Judgment, Supreme Court, Bronx County (April A. Newbauer, J.), rendered February 16, 2017, convicting defendant, after a jury trial, of attempted assault in the second degree, and sentencing him, as a second felony offender, to a term of 11/212 to 3 years, unanimously affirmed.
This conviction arises out of an altercation that occurred when defendant allegedly attempted to deprive the victim of money in her possession. On appeal, defendant contends that the evidence was legally insufficient to sustain a guilty verdict, and that the verdict was against the weight of the evidence. Since defendant failed to preserve the issue of legal sufficiency, we decline to review that issue in the interest of justice (see People v. Graves, 171 A.D.3d 674, 99 N.Y.S.3d 36 [1st Dept. 2019], lv denied 33 N.Y.3d 1069, 105 N.Y.S.3d 36, 129 N.E.3d 356 [2019]; People v. Carter, 46 A.D.3d 376, 847 N.Y.S.2d 572 [1st Dept. 2007], lv denied 10 N.Y.3d 838, 859 N.Y.S.2d 398, 889 N.E.2d 85 [2008]).

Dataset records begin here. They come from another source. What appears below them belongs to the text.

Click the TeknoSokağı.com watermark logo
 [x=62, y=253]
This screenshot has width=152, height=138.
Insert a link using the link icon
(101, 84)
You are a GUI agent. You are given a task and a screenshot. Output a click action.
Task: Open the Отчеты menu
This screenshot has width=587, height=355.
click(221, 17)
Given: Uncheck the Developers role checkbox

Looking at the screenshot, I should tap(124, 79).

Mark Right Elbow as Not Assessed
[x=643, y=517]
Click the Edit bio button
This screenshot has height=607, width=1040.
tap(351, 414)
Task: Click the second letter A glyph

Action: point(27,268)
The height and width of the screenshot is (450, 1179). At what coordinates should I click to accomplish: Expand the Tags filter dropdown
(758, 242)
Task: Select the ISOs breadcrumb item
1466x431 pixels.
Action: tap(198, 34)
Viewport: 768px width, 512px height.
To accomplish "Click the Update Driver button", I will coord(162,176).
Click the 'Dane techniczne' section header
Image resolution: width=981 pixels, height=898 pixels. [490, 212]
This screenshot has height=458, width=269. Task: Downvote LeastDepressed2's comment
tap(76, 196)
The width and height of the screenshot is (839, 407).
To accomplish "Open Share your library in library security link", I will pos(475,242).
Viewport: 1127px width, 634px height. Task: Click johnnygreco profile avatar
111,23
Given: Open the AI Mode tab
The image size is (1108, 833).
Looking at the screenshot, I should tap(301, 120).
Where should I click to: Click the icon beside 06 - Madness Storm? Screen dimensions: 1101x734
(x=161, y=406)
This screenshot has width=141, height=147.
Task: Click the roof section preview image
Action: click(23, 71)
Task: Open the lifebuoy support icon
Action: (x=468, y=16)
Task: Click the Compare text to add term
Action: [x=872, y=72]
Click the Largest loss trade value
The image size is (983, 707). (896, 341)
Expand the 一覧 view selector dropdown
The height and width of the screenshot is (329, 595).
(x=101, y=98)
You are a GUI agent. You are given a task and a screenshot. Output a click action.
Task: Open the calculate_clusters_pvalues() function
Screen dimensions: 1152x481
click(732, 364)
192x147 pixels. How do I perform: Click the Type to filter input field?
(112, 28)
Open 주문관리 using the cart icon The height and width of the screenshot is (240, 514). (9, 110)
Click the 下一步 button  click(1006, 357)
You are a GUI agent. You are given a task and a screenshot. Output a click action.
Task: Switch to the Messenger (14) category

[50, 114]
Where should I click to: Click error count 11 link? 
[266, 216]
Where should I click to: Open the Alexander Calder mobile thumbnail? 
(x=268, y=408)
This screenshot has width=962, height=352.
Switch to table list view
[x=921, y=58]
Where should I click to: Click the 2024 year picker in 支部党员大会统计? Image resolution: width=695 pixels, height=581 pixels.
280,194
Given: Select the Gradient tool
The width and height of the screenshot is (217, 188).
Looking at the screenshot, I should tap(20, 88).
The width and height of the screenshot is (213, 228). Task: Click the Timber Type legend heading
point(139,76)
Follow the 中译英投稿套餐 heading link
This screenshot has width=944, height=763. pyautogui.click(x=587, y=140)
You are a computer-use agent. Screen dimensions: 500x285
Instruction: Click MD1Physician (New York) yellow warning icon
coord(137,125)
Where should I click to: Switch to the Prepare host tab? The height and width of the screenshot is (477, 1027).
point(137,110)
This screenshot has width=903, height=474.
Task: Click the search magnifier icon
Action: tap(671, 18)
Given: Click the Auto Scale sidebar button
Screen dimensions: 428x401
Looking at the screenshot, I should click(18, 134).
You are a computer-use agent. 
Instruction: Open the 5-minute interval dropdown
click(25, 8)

When determining whether a verdict is against the weight of the evidence, “great deference is accorded to the factfinder's opportunity to view the witnesses, hear the testimony and observe demeanor” (People v. Mateo, 2 N.Y.3d 383, 410, 779 N.Y.S.2d 399, 811 N.E.2d 1053 [2004]). Upon review of the record, we are satisfied that the verdict was not against the weight of the evidence and find no basis to disturb the jury's credibility determinations. The victim, who was 67 years old, stated that defendant, who was decades younger than she, grabbed her by her shoulders and forced her to sit down on the stairs leading to the subway. He then attempted to take money from her closed fist. She testified that as a result of defendant's actions, she sustained pain “in the lower rump” and described the pain as “hard and strong.” The victim also testified that defendant scratched her hand, and when asked if she had any pain in her hand at the time she replied, “Yes, it was a burning, burning sensation.” Thus, there was a reasonable view of the evidence that defendant, by grabbing the victim, forcing her to sit down on concrete, and prying money from her hand, engaged in conduct that tended to cause physical injury to a person who is 65 years of age or older (see Penal Law §§ 110.00, 120.05[12]).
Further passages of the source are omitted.